Hetzner Cloud I found is a good balance between price and convenience.

SSH + Docker compose makes for a simple deployment process.

Related write up here: https://servicestack.net/blog/finding-best-us-value-cloud-pr...

How did you get such a cheap machine? The cheapest root server right now is about 45, the cheapest server auction is 35.
I don't side-project anymore, but here's what I used to do back in the day:

I got myself a dedicated box from OVH, located in Canada. 32 threads, 64 GB EEC, NVMe disks and unmetered 1Gbps outgoing link. That cost me ~$100.

In it I had my application server and database, as well as disk caching layer in front of S3.

No need to worry about auto-scaling, as that beefy server could take care of 10-100x more users than I currently handled.

No need to worry about bandwidth costs or getting DDoSed. The gigabit link was more than sufficient (I think I used 5% of it), and OVH provides an anti-ddos service included in the price.

I had a cheaper ($10) dedicated box from Kimsufi which I used to host CI, Phabricator and other non-critical stuff.

I'd deploy with a simple ansible script which would launch a new docker container that HAProxy would then point to (similar to a green-blue deployment). This allowed me to deploy small changes[0] silently and I could test them before the actual release.

My side project was not critical enough, so if for any reason my host was unreachable I could perform a disaster recovery anywhere else by restoring from my backups. In ~4 years, I never had to do that.

If I were to start a side / weekend project today, I would probably follow a similar route. Running cloud compute instances with unpredictable bandwidth billing gives me anxiety.

[0] - As long as they did not have database migrations in them.

on aws as scale to zero services. lambda, dynamo, s3, and ephemeral ec2 spot.

when egress bandwidth is needed i use cloudflare workers + r2 just like i would use s3 presigned urls.

services with no usage should have no cost. services with usage should bill based on usage.

typically i start from a full project template[1][2]. sometimes i start from scratch[3].

1. https://github.com/nathants/aws-gocljs

2. https://github.com/nathants/aws-exec

3. https://github.com/nathants/libaws

Typically, something like make && ./start

If it's a daemon, I write a systemd service file.

since nobofy mentioned, I use https://caprover.com and a server on Hetzner. Caprover is easy to install and use, it has ui, cli, different deployment methods, automatic let's encrypt and possibility to install predefined apps like a database for example. I don't use cluster mode, since there is no need for me, but it has cluster support as well. I would say it is perfect fit for small home lab for personal projects.
Been having good expense with momgodb app services, pretty flexible if you don't know which direction your project will take
managed hosting from godaddy.com is all you will ever need for this kind of scale
Have a look at https://stacktape.com. It removes the complexity behind AWS and allows you to deploy applications with zero DevOps. It also allows you to fully leverage your AWS free tier.

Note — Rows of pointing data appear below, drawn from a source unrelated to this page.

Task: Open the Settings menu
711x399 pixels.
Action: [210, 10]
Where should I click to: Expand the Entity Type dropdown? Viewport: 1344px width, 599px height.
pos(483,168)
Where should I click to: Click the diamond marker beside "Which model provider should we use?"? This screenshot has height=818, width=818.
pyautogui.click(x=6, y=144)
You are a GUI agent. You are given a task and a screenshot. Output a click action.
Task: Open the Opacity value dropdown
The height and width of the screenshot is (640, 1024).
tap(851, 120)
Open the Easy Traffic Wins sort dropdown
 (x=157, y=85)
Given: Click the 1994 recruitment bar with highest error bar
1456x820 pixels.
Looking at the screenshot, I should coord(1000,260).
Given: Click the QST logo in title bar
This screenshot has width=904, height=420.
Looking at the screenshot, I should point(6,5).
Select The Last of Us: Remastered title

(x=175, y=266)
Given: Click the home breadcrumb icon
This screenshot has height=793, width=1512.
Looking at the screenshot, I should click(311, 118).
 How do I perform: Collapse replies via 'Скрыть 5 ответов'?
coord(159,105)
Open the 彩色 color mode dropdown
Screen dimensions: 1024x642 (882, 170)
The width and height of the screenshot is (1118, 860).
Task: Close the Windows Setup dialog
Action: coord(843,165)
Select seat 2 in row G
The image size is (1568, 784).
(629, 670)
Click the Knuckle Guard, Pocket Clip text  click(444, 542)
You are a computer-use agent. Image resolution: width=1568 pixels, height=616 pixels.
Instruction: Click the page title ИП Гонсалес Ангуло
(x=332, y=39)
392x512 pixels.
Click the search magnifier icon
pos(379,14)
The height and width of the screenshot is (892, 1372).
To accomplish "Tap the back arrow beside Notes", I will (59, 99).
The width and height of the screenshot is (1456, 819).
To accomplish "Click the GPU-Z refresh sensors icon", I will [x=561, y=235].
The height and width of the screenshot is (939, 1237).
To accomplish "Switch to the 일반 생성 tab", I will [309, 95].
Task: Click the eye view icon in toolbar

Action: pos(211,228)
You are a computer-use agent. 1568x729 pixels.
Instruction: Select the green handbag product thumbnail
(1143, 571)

You can deploy containers, lambda functions, SQL databases, Redis, MongoDb and many more infrastructure components with just a few lines of config.

(I work at Stacktape)

terraform and AWS’s free tier. Only costs are route53 costs which depending on your setup you can also eliminate.

I’m usually utilizing a static site generator for main site; usually S3 behind a CDN.

Then I’ll typically have my services written in go running serverless behind apigateway. Then locally I just have my services running on a generic http framework.

I host my side project / "e-commerce" business on a tiny $3/year VPS (found using lowendbox), it only receives bytes (119 to be exact) from the mobile app each time it's used.

Frontend is that handcrafted artisanal static HTML hosted on CloudFlare Pages, and simple button for checkout to Shopify/Stripe/whatever.

The damn licensing for publishing my iOS app costs more than my entire infrastructure. Stay lean!

Honestly, I should simply move to "serverless" ala AWS Lambda, but probably won't until (if) things go gangbusters.